━━ Given data ━━

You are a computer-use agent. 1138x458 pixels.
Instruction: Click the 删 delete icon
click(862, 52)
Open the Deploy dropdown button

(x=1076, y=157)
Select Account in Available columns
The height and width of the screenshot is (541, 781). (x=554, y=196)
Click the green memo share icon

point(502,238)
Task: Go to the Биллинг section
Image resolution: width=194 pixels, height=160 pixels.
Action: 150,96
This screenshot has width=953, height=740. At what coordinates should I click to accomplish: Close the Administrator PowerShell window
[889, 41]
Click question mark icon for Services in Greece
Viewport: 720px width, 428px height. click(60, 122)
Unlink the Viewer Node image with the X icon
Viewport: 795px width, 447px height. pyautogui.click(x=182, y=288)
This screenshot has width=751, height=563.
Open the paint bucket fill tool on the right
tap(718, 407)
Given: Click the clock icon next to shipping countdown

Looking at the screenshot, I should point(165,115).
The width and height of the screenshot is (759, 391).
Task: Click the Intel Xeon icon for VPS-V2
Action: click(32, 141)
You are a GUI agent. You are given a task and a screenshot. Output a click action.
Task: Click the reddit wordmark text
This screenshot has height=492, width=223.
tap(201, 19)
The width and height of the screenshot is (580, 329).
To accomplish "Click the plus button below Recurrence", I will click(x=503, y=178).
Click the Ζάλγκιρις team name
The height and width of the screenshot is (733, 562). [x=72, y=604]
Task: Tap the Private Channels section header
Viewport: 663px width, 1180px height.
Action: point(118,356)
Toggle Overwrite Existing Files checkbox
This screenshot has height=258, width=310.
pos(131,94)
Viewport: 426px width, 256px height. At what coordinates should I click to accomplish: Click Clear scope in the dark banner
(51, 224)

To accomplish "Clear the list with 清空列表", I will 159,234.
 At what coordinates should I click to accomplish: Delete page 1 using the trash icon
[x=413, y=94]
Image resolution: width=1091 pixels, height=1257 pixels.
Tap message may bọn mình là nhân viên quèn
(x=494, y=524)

━━━

Word for word, retype the lines from the one containing "Image resolution: width=1091" through the final line of the data, including both ends and nothing more.

▶ Exercise output:
Image resolution: width=1091 pixels, height=1257 pixels.
Tap message may bọn mình là nhân viên quèn
(x=494, y=524)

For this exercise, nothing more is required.